Kapitel 53

Der rechte Weg

使我介然有知,行于大道,唯施是畏。
大道甚夷,而民好径。朝甚除,田甚芜,仓甚虚,服文彩,带利剑,厌饮食,财货有余,是谓盗夸。非道也哉!
Hätte ich auch nur ein wenig Wissen, würde ich auf dem großen Weg wandeln und nur die Abwege fürchten. Der große Weg ist sehr eben, doch die Menschen lieben die Nebenpfade. Der Hof ist sehr gepflegt, die Felder sind sehr verwildert, die Speicher sind sehr leer. Sie tragen bunte Kleider, führen scharfe Schwerter, sind überdrüssig des Essens und Trinkens, haben Überfluss an Reichtümern – das nennt man Räuberei und Prahlerei. Das ist nicht der Weg!

Tiefe Reflexion

Worum geht es in diesem Kapitel?

Dieses Kapitel kritisiert die Abkehr vom einfachen, natürlichen Weg hin zu Oberflächlichkeit und Gier. Es zeigt, dass äußerer Prunk und Überfluss oft mit innerer Leere und Ungerechtigkeit einhergehen, und warnt vor den Abwegen der Gesellschaft.

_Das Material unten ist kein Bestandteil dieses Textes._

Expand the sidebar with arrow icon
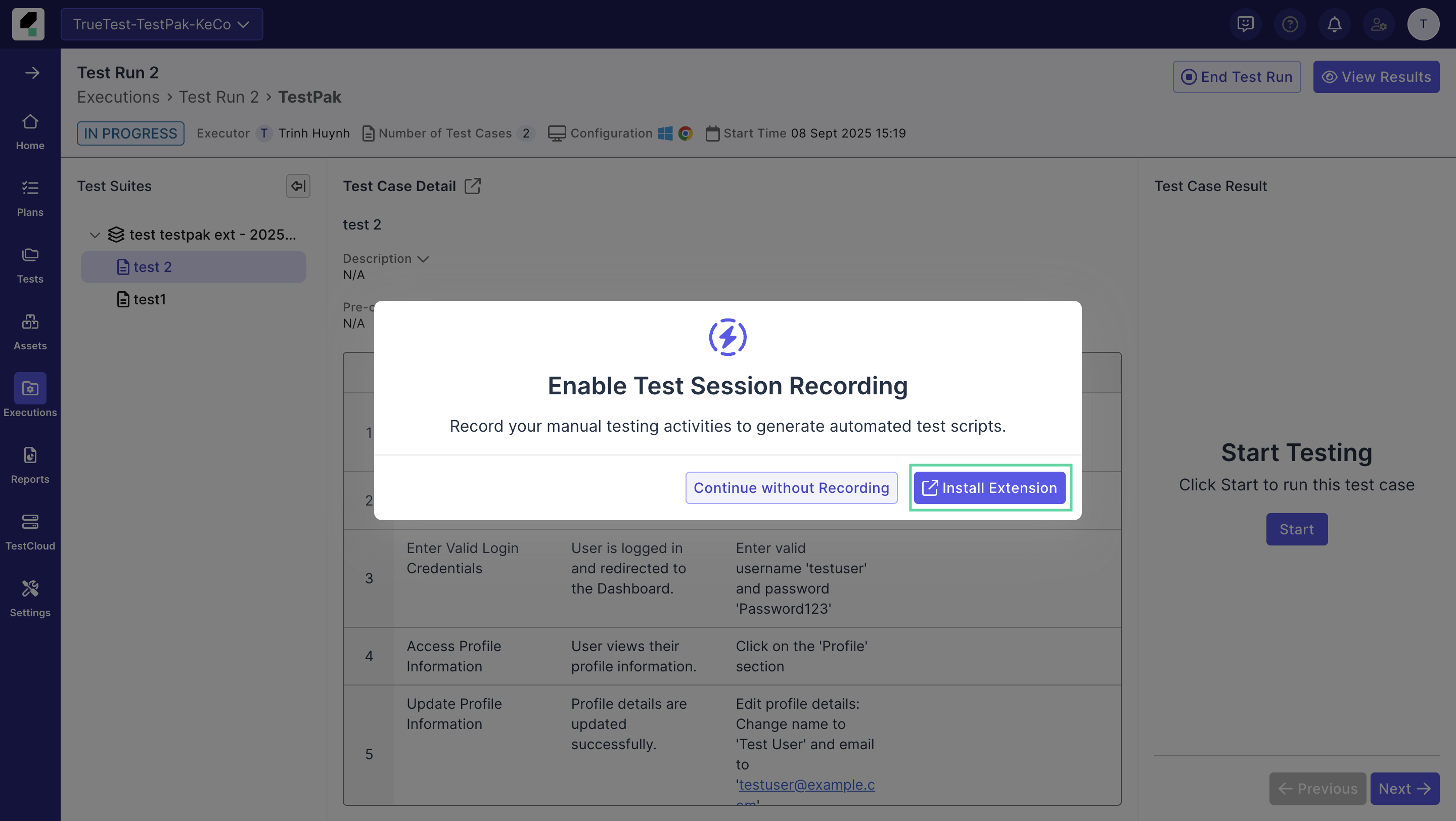coord(32,73)
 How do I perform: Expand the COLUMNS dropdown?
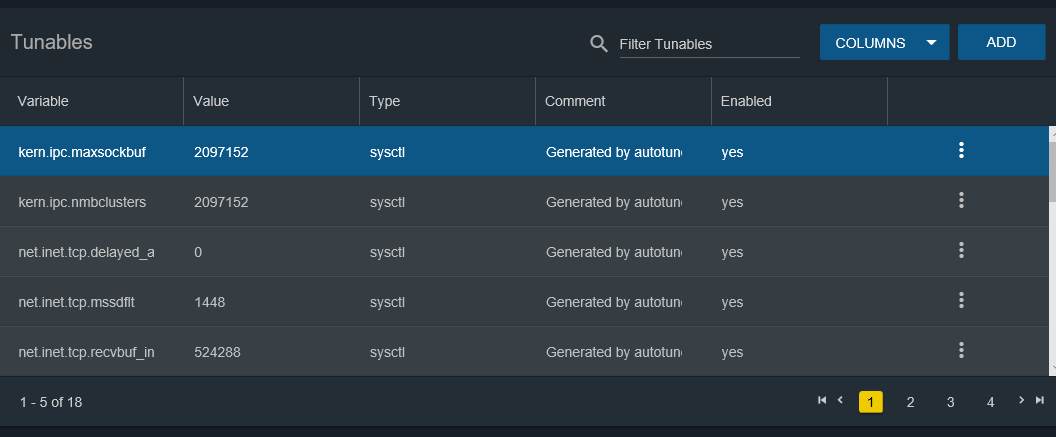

Was hat das mit mir zu tun?

Es fordert mich heraus, mein eigenes Leben zu prüfen: Laufe ich dem Schein hinterher oder bleibe ich dem Wesentlichen treu? Es erinnert mich daran, Bescheidenheit und Einfachheit zu schätzen, statt mich von Konsum und Status blenden zu lassen.

Was soll ich heute tun?

Verzichte heute bewusst auf eine unnötige Ausgabe oder einen Luxus. Teile stattdessen etwas mit jemandem, der es braucht, und spüre die Einfachheit des Gebens.